--- Dataset extract Enclosed Below ---

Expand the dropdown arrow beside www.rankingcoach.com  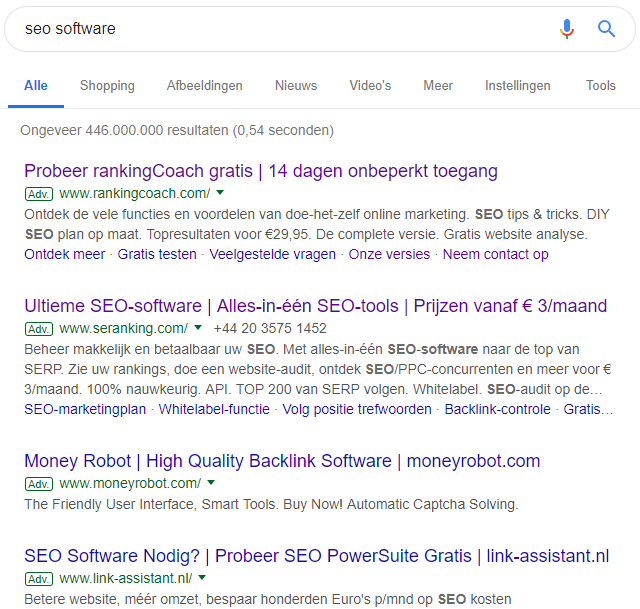[x=220, y=193]
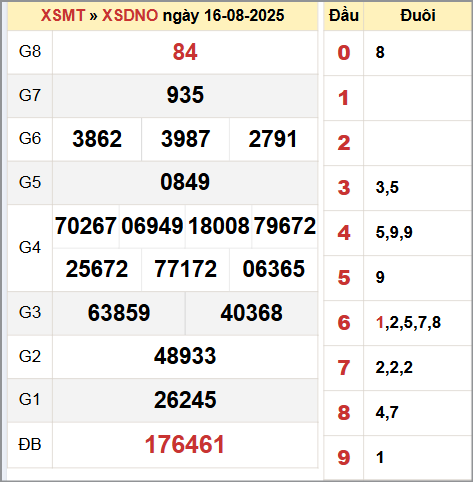Select the G8 prize number 84

[185, 52]
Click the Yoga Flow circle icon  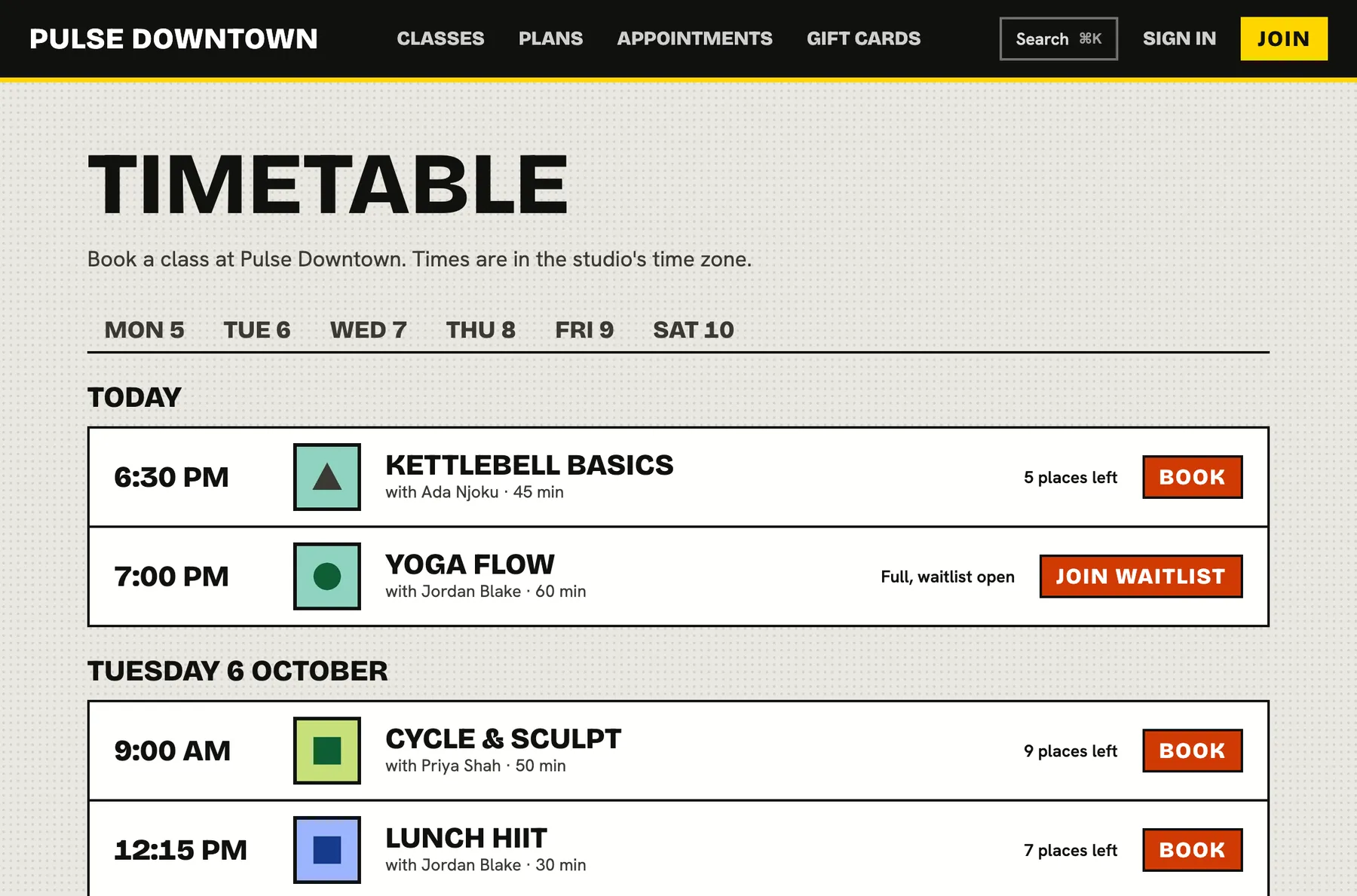tap(326, 576)
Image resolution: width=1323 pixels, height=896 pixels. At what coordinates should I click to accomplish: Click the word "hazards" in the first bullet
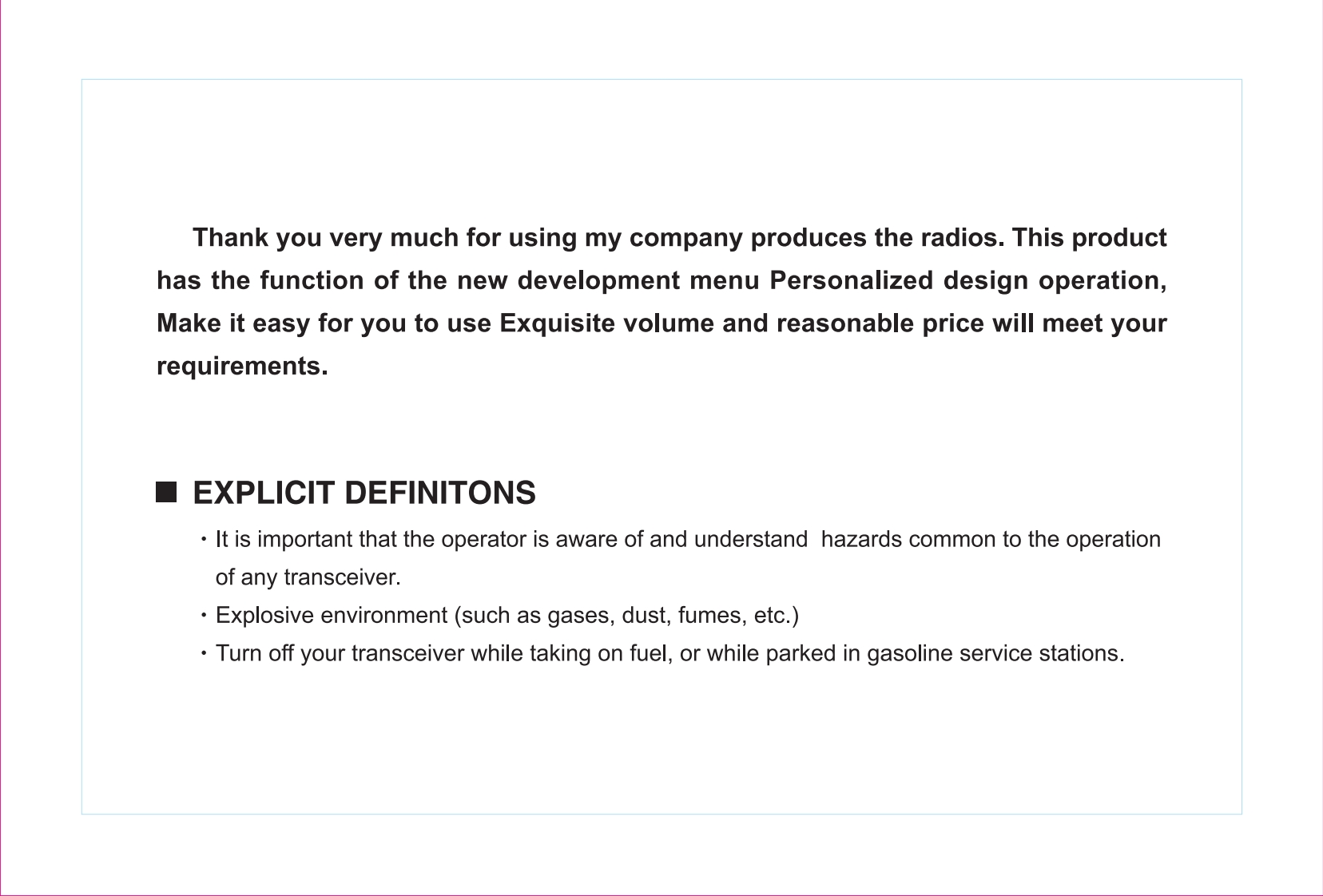[x=861, y=540]
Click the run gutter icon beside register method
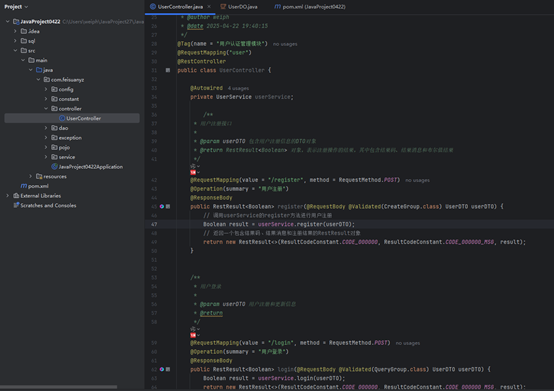Viewport: 554px width, 391px height. 162,206
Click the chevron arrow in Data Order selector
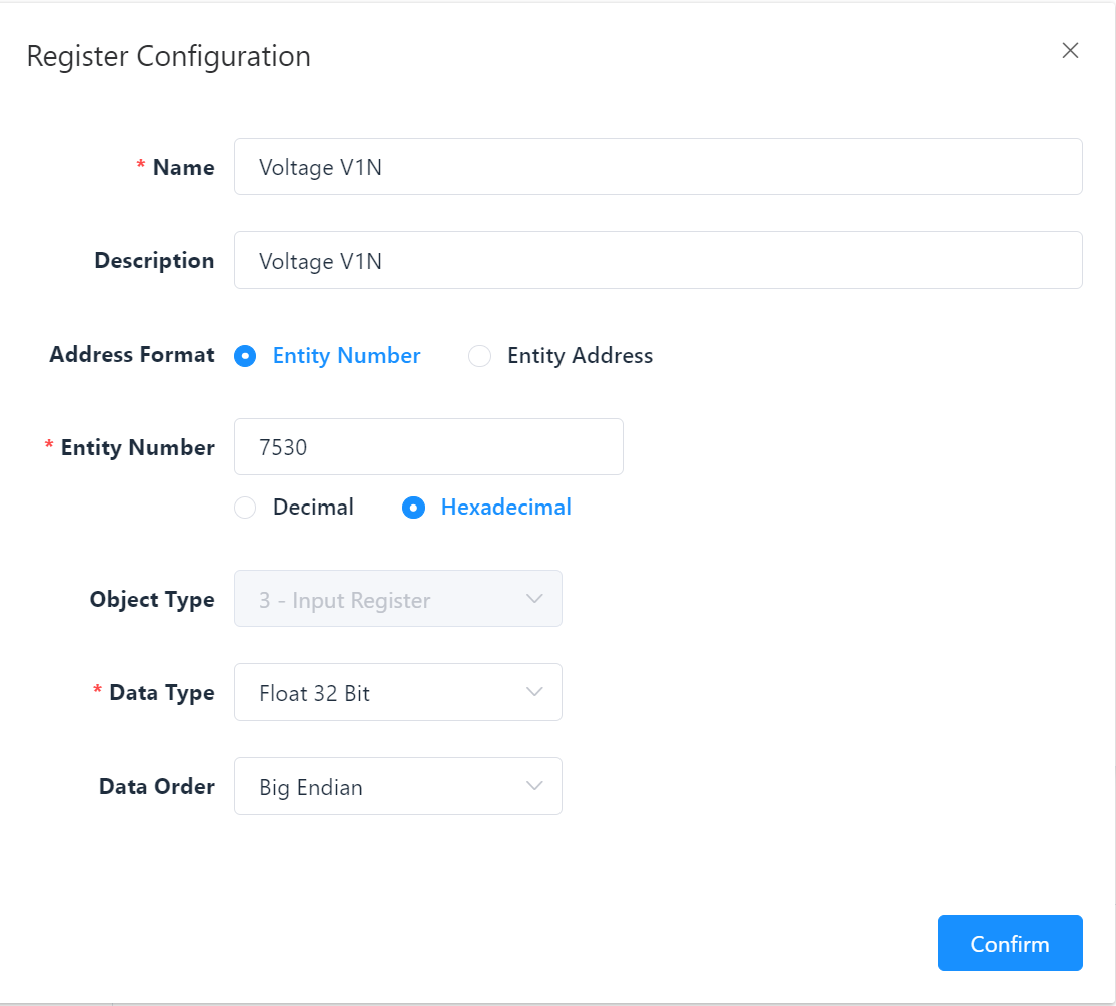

--- End of Enclosed Dataset extract ---

Transcribe exactly the lines that go from the one holding "Image resolution: width=1323" through the last line of the entries, both included, and nothing besides them. Do not include any pictures.

## Response below
Image resolution: width=1323 pixels, height=896 pixels. At what coordinates should I click to accomplish: Click the word "hazards" in the first bullet
[x=861, y=540]
Click the run gutter icon beside register method
Viewport: 554px width, 391px height. 162,206
Click the chevron arrow in Data Order selector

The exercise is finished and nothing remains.